Sunday Meskin Measure.

In this installment of Mort Meskin's Vigilante there are some nice group and actions scenes. In the sparser drawn second half he fills the lack of background with a literal spotlight n the floor. Where it comes from no one knows, turning Mort Meskin's superheroics into some sort of ballet or opera.










2 comments:

Smurfswacker said...

After reading a lot of these stories, I'm intrigued the themes that run from one story to another.

First, it's surprising how fairly Stuff, the Chinatown Kid, is treated. With practically every other non-Anglo Golden Age character presented as a caricature, Stuff is a refreshingly ordinary kid. Though Charlie Chan's Number One Son was also a modern assimilated American, he tended to overdo the hep lingo. Stuff is simply a kid. I like that. Even though nobody notices that he chums around with both of The Vigilante's personae.

On the other hands the stories are so plot-driven that they rely excessively on gimmicks. Sometimes (like in this story) the author strains mightily to set up the gimmick so the payoff will work. The result seems even more fake than the unplanned-mess stories like Fiction House ran.

DC seems to have subscribed to the common notion that crooks never reform. Even Dick Tracy had a few honest ex-cons. They also clung tightly to the formula that all crooks said "dem dese dose." Other companies' writers used this schtick too, of course, but in these stories it seems almost a fetish.

Finally, what is it with Vigilante's hat, anyway?

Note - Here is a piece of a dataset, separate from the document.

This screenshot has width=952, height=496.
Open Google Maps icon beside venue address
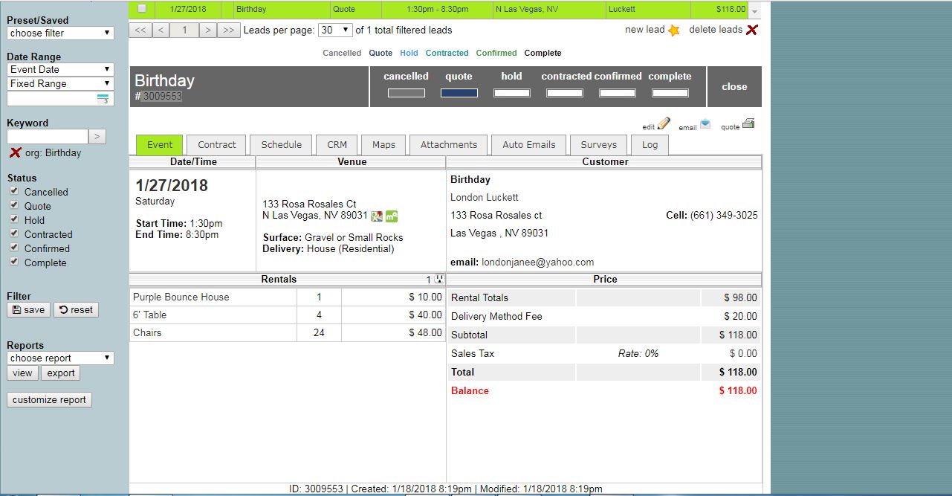click(377, 216)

It has to be a minimum of a yard across...in long shots it sometimes grows to five or six feet! He should be able to fly with it.

Ger Apeldoorn said...

At least the flares on his trousers grow with them! That would help him stay steady in the air.

I don't know if anyon ehas even noticed or written about Meskin's use of set pieces or images. What I mean is, I think the grwoing hat, the way the crooks look the same from story to story, the standard sockos, the circles on the floor... all this is part of a repetoir of images, which form what I called an operatich quality to his work. What we get is nog a representation of reality, but a series of symbols that represent moments in the story. This goes through all his work, including the man in the porkpie hat who seems to be the heroe of all his stories in the fifties.